Aid, counseling for children of Naga landslide victimsCebu Daily News
BOTH the Capitol and the Naga City government pledged assistance to the children of the couple who died after being crushed under a boulder that hit their shanty in sitio Pangilatan, barangay Cantaw-an, Naga City last Tuesday.
Cebu Gov. Gwendolyn Garcia, who participated during yesterday’s Charter Day celebration at Naga City, said the Provincial Social Welfare and Development (PSWD) office would provide burial and cash assistance to the couple’s children.
Naga City Mayor Valdemar Chiong also said the city could shoulder the burial expenses of 47-year-old motorcycle driver Dionesio Villarmia and his 42-year-old wife Juanita, who died in their sleep.
Their children were reportedly turned over to their 88-year-old grandmother Feliciana Villarmia.

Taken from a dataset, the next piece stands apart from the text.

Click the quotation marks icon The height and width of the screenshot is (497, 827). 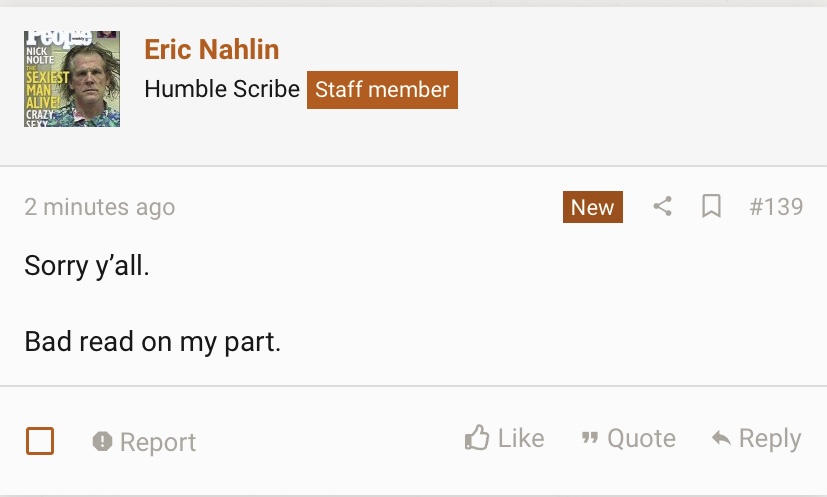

But they will also undergo stress de-briefings by the Naga City Social Welfare Office.
The eldest of the four children, Rommel, recounted how their roof gave way and saw their parents die in front of them.
“We heard rumbling from the mountain a few minutes before the incident but we didn’t mind it. We thought it was just thunder and lightning since it was raining outside,” the couple’s eldest child Rommel said.
He said the incident happened in a few seconds.
He woke up after sensing something hit him in the face and when he looked at his parents, he already saw blood all over them.
“I was shocked. I did not even see what hit us. But I realized it must have been something hard because the wall of our house was destroyed,” he said.
Rommel called his cousin who helped carry his father out of the rubble.
The couple’s shanty, which can be reached after a three-kilometer car ride from the city proper and another three-kilometer walk, was destroyed in a landslide caused by last Tuesday’s heavy rains.
Blood stains can still be seen on the bamboo floor while the lamp used by the family was still on along with the boiled bananas that was supposed to be their supper.
The large rock was later found a kilometer away down from the house where it hit a gmelina tree before it landed across a small creek.
The shanty built of bamboo and cogon grass was built on a slope.
The couple lived there despite warnings to relocate after a landslide hit the same area last year and destroyed their house.
One of the couple’s children Maricel was unable to speak after learning about her parents’ death.
“There will be ongoing counseling. It’s better if they express their sentiments this early,” said City Social Welfare officer Delia Tibay.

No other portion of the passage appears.